What is needed:
Pull out every line below that contains the word "will".

(Material for the task Opens)

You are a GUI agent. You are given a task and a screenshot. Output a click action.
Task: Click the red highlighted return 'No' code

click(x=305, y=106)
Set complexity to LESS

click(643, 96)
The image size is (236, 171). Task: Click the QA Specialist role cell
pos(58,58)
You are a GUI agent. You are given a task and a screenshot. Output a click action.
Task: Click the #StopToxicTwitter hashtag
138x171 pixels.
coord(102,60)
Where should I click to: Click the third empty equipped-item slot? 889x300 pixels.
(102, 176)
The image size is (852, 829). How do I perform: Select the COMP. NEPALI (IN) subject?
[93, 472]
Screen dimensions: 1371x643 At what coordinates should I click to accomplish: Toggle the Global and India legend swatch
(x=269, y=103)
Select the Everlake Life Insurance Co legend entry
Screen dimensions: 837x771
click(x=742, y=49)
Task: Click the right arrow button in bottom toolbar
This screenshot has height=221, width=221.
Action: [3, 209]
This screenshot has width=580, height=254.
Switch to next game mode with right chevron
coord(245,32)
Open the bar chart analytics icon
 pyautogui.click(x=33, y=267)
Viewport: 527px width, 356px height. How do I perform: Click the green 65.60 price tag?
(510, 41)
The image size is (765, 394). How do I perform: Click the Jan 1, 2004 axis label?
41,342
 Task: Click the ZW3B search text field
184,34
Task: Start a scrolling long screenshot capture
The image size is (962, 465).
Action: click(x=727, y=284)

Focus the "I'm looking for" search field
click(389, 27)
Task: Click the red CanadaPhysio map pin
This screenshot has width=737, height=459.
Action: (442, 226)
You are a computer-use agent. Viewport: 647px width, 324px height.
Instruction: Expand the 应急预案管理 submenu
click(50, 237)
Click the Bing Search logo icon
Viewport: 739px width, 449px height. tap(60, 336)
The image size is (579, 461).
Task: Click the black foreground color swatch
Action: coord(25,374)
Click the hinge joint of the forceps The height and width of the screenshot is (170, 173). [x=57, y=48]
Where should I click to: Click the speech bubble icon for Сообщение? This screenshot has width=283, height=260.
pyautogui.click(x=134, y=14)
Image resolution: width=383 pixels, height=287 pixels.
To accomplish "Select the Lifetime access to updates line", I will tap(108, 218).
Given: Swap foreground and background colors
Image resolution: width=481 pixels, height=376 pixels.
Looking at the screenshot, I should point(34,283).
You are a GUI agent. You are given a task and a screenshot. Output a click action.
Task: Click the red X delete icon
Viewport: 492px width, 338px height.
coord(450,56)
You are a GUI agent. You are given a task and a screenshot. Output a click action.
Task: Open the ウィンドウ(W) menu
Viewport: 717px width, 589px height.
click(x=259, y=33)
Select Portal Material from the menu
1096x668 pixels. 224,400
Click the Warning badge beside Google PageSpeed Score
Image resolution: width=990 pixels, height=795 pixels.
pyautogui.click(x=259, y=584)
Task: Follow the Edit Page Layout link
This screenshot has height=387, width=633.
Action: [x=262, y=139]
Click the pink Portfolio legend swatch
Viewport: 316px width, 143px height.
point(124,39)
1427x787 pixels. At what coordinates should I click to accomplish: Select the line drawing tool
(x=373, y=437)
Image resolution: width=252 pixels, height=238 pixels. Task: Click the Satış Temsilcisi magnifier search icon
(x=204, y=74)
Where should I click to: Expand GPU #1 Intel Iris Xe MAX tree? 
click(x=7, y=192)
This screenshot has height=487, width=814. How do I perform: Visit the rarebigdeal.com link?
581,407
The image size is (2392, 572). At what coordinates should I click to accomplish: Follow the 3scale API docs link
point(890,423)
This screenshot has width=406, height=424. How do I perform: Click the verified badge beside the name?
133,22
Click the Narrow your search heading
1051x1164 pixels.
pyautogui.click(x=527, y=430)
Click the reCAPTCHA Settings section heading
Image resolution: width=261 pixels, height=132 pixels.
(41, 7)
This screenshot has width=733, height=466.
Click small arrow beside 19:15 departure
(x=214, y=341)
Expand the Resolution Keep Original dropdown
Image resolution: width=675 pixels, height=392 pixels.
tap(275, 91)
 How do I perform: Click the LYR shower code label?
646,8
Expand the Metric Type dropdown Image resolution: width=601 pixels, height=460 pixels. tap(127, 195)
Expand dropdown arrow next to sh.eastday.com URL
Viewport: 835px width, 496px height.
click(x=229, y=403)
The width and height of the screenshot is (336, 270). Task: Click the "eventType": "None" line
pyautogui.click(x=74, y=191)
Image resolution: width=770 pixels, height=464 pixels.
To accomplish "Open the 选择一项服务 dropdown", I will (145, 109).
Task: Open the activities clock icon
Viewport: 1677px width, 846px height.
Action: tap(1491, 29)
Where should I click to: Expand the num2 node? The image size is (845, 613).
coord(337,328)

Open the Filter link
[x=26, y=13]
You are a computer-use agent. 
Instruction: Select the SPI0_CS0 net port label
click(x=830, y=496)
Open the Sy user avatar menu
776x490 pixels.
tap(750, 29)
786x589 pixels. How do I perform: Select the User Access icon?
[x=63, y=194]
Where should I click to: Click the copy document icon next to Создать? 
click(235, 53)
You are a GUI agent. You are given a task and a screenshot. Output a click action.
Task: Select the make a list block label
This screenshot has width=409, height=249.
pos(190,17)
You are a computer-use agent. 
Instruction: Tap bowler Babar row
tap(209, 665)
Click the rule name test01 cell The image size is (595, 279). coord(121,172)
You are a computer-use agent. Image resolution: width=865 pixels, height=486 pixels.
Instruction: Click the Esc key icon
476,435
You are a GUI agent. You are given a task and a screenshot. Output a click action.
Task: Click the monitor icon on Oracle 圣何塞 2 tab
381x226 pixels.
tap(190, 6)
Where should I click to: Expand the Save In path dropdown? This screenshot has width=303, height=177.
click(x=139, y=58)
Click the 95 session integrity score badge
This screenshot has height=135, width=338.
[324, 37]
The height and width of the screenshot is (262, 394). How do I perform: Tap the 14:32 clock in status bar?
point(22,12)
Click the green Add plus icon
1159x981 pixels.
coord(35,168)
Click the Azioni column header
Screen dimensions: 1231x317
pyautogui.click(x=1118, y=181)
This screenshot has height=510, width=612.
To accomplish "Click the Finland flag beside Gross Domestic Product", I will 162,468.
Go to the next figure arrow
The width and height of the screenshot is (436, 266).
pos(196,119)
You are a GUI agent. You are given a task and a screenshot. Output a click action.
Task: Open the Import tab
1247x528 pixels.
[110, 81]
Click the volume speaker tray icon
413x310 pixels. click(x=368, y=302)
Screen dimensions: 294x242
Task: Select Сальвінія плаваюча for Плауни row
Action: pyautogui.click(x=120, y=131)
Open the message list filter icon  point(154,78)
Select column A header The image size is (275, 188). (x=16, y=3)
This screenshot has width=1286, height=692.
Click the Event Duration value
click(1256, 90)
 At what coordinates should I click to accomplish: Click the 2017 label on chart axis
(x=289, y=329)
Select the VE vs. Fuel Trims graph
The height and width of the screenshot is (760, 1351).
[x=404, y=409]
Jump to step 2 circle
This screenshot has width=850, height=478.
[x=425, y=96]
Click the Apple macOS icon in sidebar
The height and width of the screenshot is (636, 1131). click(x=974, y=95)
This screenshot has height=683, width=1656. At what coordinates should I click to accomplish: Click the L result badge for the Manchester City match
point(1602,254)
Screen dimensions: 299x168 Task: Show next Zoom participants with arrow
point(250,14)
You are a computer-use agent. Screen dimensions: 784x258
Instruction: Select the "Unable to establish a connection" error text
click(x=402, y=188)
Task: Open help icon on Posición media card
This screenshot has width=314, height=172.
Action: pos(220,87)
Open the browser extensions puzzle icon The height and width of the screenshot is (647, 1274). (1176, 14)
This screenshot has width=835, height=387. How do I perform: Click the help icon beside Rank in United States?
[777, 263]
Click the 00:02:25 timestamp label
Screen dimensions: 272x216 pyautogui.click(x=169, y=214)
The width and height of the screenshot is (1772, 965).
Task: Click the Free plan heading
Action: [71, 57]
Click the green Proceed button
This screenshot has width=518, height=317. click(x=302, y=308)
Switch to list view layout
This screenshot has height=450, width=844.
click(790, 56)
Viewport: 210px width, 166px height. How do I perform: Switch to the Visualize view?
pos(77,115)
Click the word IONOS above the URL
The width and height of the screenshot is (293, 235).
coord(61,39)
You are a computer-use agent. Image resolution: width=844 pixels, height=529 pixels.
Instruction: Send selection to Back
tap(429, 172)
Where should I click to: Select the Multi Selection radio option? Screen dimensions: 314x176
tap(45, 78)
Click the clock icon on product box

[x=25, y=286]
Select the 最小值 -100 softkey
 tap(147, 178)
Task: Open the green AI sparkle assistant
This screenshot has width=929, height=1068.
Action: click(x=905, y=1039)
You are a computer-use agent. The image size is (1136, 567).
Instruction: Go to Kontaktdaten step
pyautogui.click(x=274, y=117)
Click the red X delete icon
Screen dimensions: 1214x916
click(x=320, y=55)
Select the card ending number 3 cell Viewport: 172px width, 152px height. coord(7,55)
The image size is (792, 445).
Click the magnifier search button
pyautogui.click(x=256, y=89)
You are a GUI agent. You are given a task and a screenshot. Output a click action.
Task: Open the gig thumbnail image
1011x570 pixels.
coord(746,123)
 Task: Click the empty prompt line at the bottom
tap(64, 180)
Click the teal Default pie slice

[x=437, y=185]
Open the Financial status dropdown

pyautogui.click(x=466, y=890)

(Material for the task Closes)

Solution to the exercise:
To accomplish "Select the Lifetime access to updates line", I will tap(108, 218).
To accomplish "Open the 选择一项服务 dropdown", I will (145, 109).
To accomplish "Click the Finland flag beside Gross Domestic Product", I will 162,468.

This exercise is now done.